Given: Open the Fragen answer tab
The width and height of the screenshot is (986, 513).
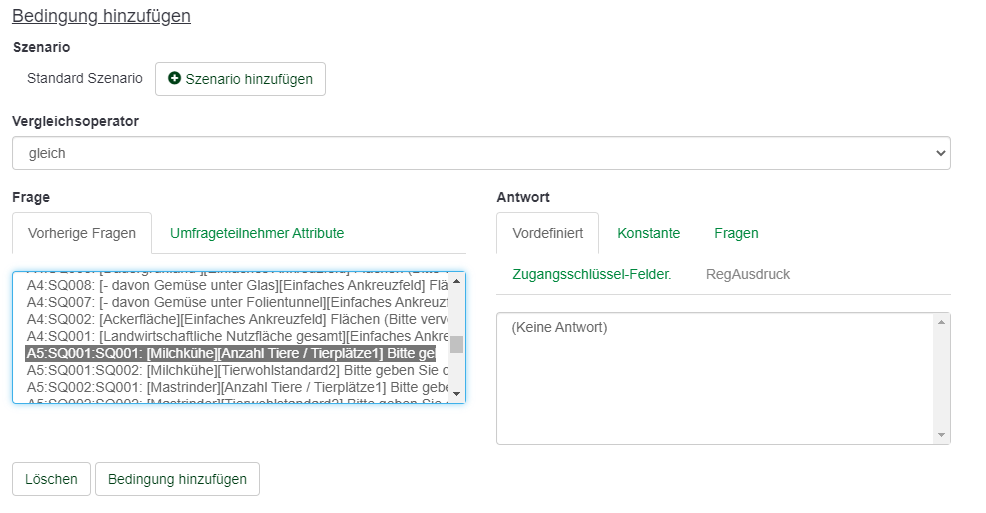Looking at the screenshot, I should [736, 233].

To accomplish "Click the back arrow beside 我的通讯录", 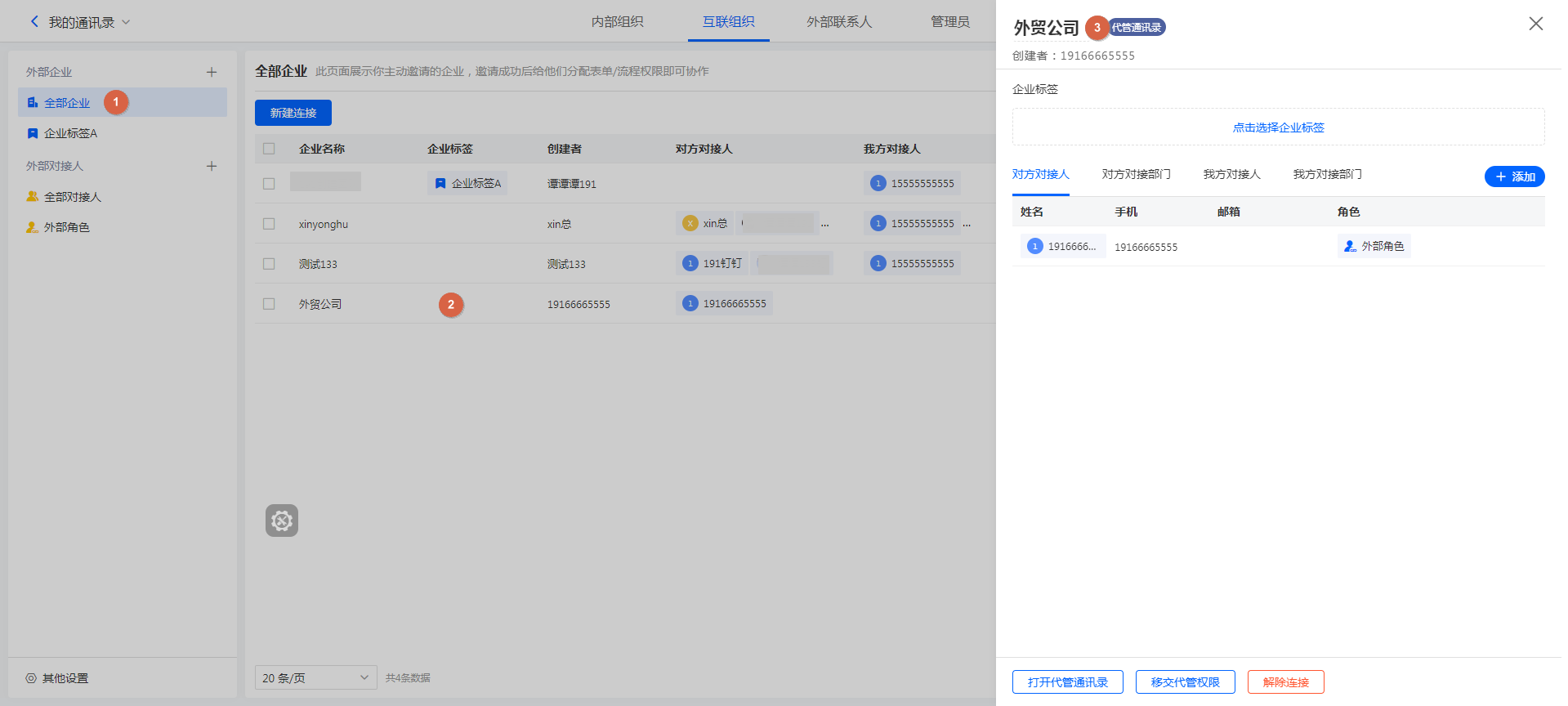I will click(34, 22).
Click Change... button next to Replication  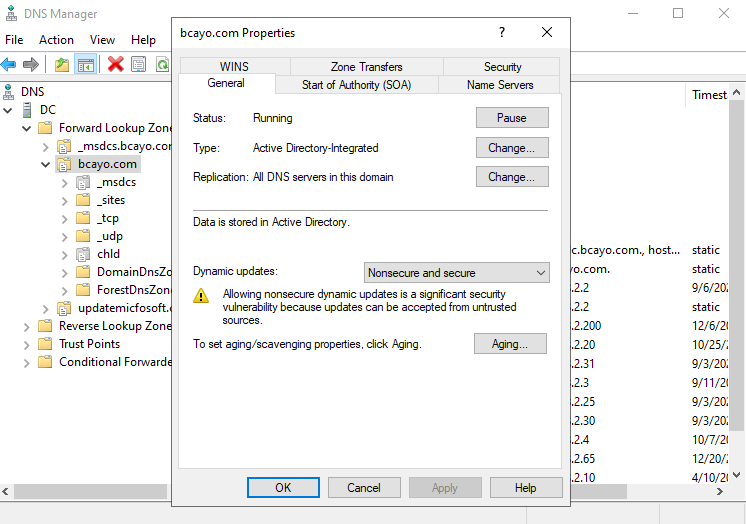[512, 177]
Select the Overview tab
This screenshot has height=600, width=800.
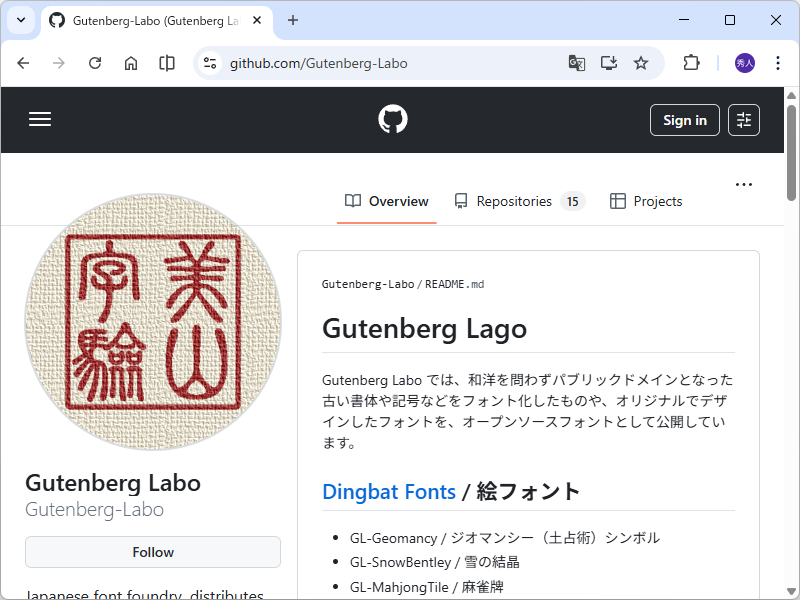tap(387, 201)
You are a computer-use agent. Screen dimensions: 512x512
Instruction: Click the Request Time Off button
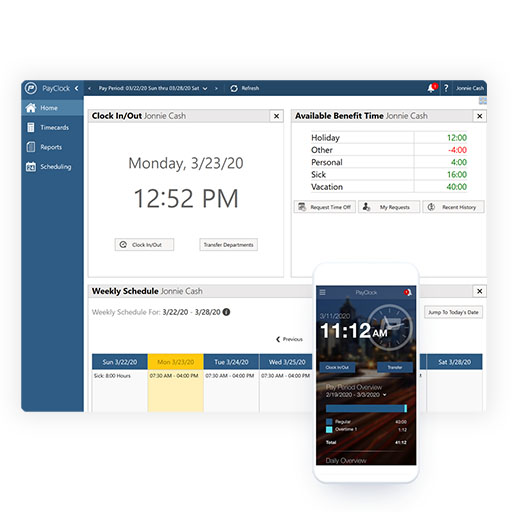click(325, 207)
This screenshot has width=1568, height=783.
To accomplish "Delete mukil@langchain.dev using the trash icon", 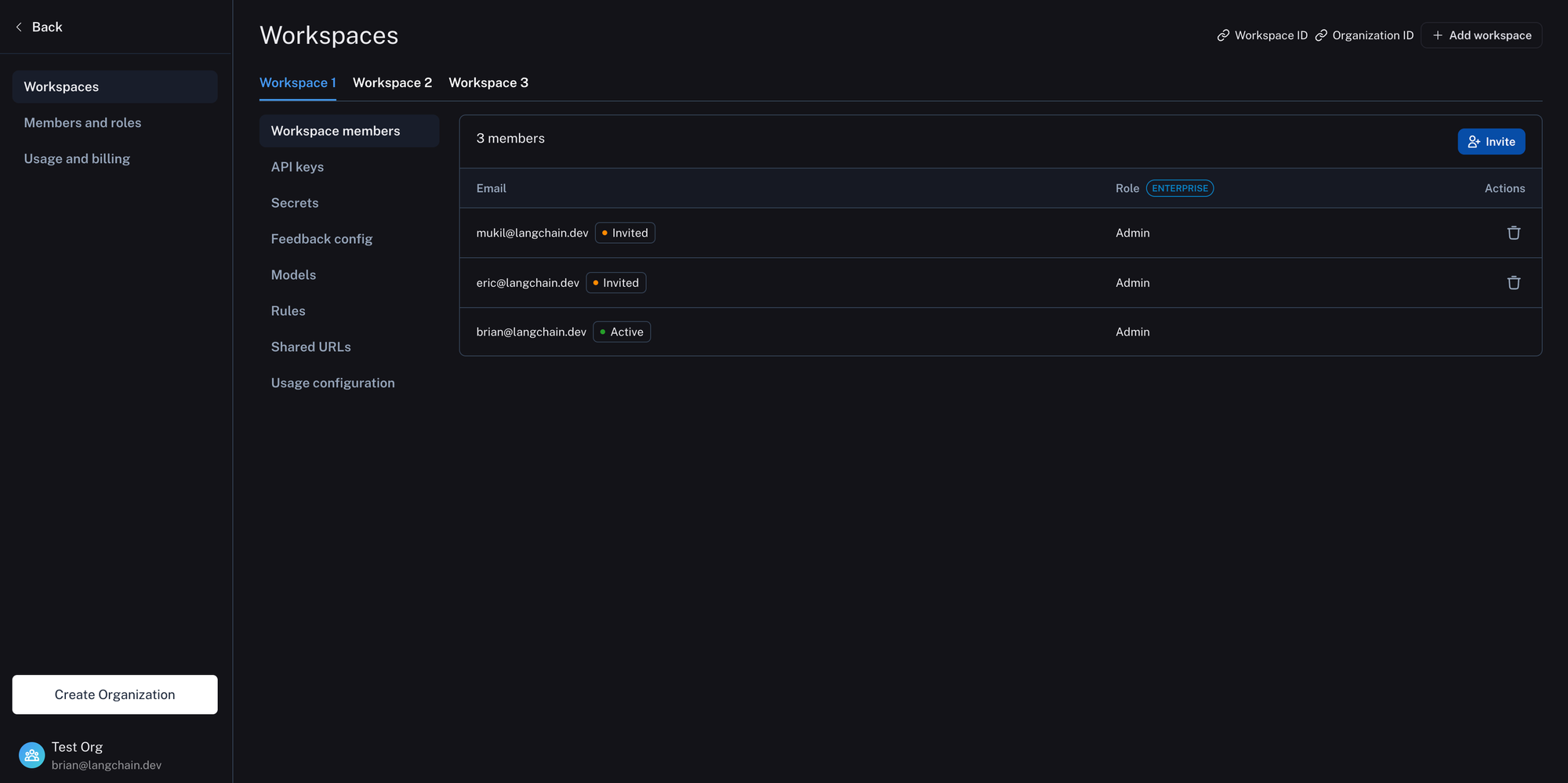I will pyautogui.click(x=1513, y=233).
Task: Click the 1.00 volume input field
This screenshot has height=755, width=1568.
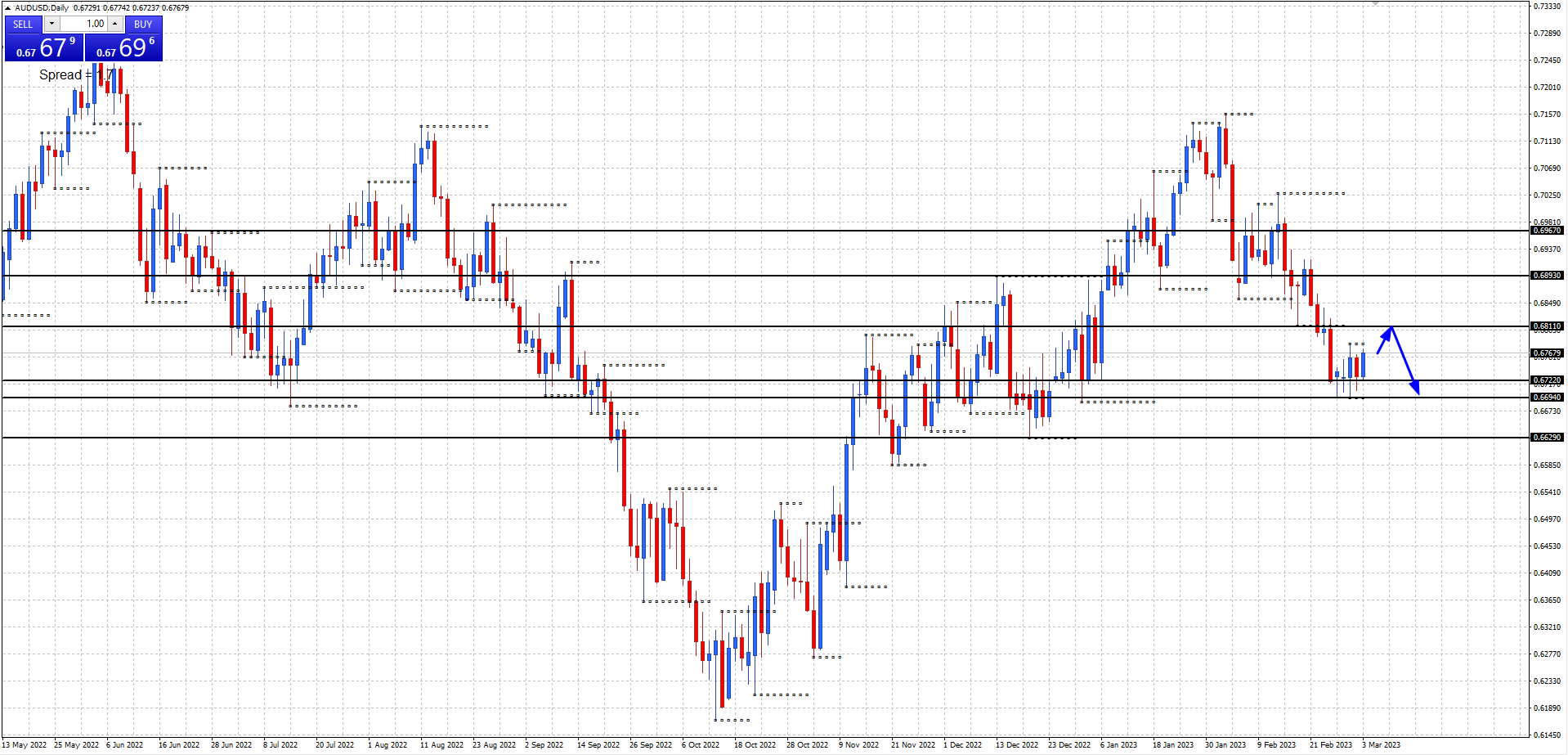Action: (83, 25)
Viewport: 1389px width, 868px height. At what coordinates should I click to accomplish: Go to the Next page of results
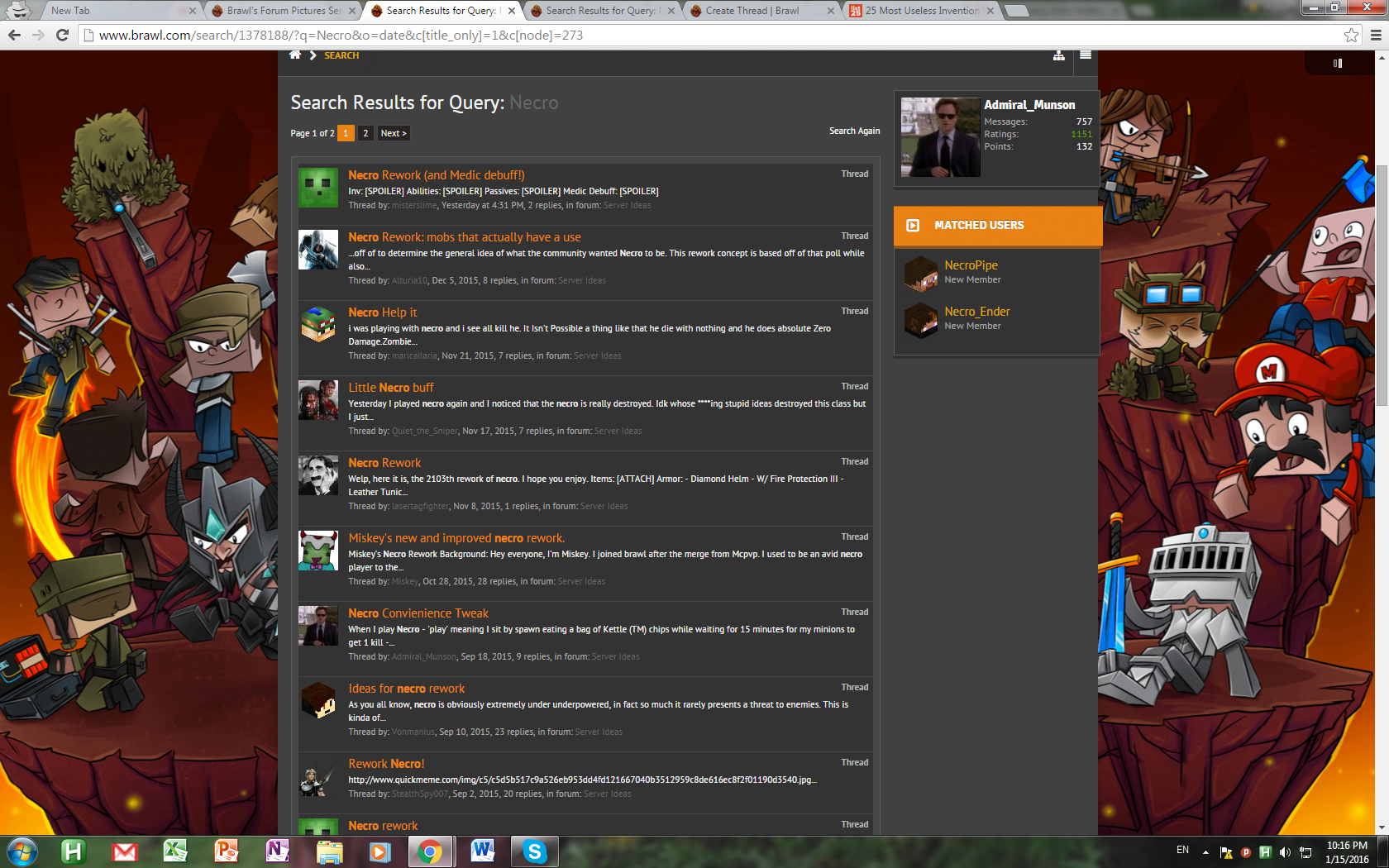tap(394, 133)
== == ==
- [What the task requires] Transcribe nothing but the lines from the one containing "Task: Click the 1.00 volume input field" through the final line of the records, exactly as written and without pictures.

- [Written solution]
Task: Click the 1.00 volume input field
This screenshot has height=755, width=1568.
Action: (83, 25)
Viewport: 1389px width, 868px height. At what coordinates should I click to accomplish: Go to the Next page of results
tap(394, 133)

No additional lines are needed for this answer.